Decline of the American education system (s)

Not only are people being taught that being a man is wrong and that women should be tougher like men (how much tougher can it be when men are being told to cry during TV commercials and smell pretty?), but the populace is being made stupider.  The problem is that humans have been able to develop technologies and succeed like no other creatures on Earth.  Because of this, traits and ideas not otherwise survivable have been passed on, making the species as a whole, weaker.

For instance, students in America are now getting partial credit…for wrong answers.  No, I’m not kidding.  One kid in an LA School district was given this problem to solve:

A skateboard is two feet long.  How long is the skateboard?  Show your work.

Answer: 24+24=48
Yeah, guess what?  He got partial credit.  Why?  Because at least the little reject knew to add 24 and 24 to get 48…never mind that a foot is 12 inches!
American math over the past fifty years:

1950’s –
A lumber jack cuts down lumber and sells it at market for $100.  His operating cost is 4/5 of his profit.  How much profit did he make?
1960’s –
A lumber jack cuts down lumber and sells it for $100.  If his cost is $80, how much profit does he make?
1970’s –
A lumber jack sells some lumber for $100.  If he sells it for $80, does he make a $20 profit?
1980’s –
A lumber jack sells some lumber for $100.  It cost him $80 to do so and he made a $20 profit.  Can you please underline $20?
1990’s –
A chauvinistic slime ball chops down a beautiful, pristine forest because he hates nature and is a capitalistic pig.  How do you think the animals and birds feel about all of this?  (No wrong answers, and if you need to cry, that’s okay, especially if you’re a boy.)
American Math in 2010 –
Una cortemadera y lo vende en mercado para $100. Su costo operador es 4/5 de su ganancia. ¿Cuánta ganancia hizo él?

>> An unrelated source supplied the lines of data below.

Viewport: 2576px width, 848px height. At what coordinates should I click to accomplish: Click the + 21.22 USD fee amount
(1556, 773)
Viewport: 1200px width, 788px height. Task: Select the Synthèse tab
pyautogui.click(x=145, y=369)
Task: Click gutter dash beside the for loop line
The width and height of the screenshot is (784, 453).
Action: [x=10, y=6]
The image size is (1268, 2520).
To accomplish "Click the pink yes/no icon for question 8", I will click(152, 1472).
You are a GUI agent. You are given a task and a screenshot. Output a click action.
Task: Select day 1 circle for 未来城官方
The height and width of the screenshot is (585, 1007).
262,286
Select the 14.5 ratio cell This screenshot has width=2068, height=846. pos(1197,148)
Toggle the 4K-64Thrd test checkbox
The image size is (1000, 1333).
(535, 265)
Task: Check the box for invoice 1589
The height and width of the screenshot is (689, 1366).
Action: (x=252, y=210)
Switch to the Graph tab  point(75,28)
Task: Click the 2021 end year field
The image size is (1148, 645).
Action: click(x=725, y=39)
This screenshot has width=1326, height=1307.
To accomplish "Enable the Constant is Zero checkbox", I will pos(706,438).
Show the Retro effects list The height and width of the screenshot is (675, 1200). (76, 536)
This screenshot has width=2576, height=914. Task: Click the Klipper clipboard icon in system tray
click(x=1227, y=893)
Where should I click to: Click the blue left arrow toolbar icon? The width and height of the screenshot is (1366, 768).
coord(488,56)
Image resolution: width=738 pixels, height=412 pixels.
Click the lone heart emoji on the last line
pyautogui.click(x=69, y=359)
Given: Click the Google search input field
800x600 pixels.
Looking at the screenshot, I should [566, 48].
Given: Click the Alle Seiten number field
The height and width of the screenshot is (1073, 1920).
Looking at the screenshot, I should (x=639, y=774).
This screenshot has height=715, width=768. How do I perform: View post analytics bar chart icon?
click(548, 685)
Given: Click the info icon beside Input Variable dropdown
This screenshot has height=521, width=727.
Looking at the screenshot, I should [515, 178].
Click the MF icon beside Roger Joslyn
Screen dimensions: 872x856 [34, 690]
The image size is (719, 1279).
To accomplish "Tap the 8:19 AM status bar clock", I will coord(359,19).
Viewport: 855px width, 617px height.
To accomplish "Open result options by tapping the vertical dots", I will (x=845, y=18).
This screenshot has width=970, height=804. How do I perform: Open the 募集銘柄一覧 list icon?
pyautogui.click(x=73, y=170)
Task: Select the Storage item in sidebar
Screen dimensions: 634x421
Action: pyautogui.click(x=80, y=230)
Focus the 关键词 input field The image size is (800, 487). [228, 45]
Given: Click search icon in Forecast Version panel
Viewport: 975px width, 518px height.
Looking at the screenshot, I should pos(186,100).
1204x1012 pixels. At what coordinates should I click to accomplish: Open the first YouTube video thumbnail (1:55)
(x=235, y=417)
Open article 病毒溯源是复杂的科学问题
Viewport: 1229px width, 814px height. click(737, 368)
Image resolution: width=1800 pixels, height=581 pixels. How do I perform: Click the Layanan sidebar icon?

Posted 6/25/2010 at 8:26 PM on Xanga

When you’re ahead of the school system (s)

I can’t honestly tell you how I came up with the memories.  My brain works on a lot of slippery slope transitions…such as looking at a street light can remind me of a pie I ate three years ago after about ten seconds.

For some reason, opening the ‘fridge, I was reminded of the time that I read the book “The Hobbit”, then saw a cartoon version of it in fifth grade.  When I was watching the cartoon in class, I remember thinking, “I know this story…”  I brought it up to my teacher and told her that I’ve read the book.  Her response to me?  “I doubt that.”

I was a little confused and asked her why.  She told me, “No one in fifth grade is required to read The Hobbit and it’s not a book someone who is ten years old would have read.”  So, to prove her wrong, I recounted the entire story, including my favorite quote by Bard, “You’ve never failed me, and I’ve always recovered you.  I had you from my father and from of old.”  Needless to say, she was a little shocked that I not only had read the book, but I could quote it.  She was even more shocked to find out I had read “two other stories” about his nephew…which obviously are Fellowship of the Ring and The Two Towers.  It would be another four years before I could get my hands on Return of the King.

All that reminded me of other times I had been ahead of the school system.  In fourth grade we were told to read James and the Giant Peach…a book I had already read from start to finish, though hadn’t remembered the name of.  The teacher was the one reading it to us and I had mentioned that I knew the story as well.  I recounted the characters and a few of the adventures.  The teacher didn’t know what to say, and had thought I was making it up to get out of the reading time.  I wasn’t.

During my sixth grade year I had read the book “Serendipity’s Song”, only to have the class read it as one of the final books.  I also read the book “Devil on My Back”.  It’s a really good story and was a lot of fun to read.  I was then required to read it in eighth grade…

Why is it assumed that kids and people couldn’t possibly have read certain books?  I had read War and Peace in seventh grade because I heard a lot about it.  Just because I’m not required to read something doesn’t mean I won’t.

I’ve been privileged with the entire Chronicles of Pern books, and I’ve been reading them every single day.  I still can’t get my hands on a hard copy of “Paradise Lost”, which I desperately want to read.

Seriously, it would piss me off so bad when people, especially teachers, would try to tell me that there was no way I knew about certain books or items.  I mean, they used to give me write ups for “reading too much”, but I wasn’t advanced enough to read certain books?  One teacher, in second grade, said that if I wasn’t reading in the “Blue Jay” levels, then I wasn’t actually reading some books.  The issue is, the way the teaching was done is totally different than the way I was understanding the books.  The tests she gave wasn’t on reading comprehension…but word problems and things like that.

Honestly, I think they just didn’t like me.  What else is new?  You’re reading from a guy who had required essays given zeros five times before my actual teacher gave me a passing grade because of the subject matter.  I guess when you’re 14 to 17 years old and in high school, graphic literary descriptions of the dead walking or how a bullet rips through a human throat isn’t something they want to give an A+ on, even when it’s written above standard.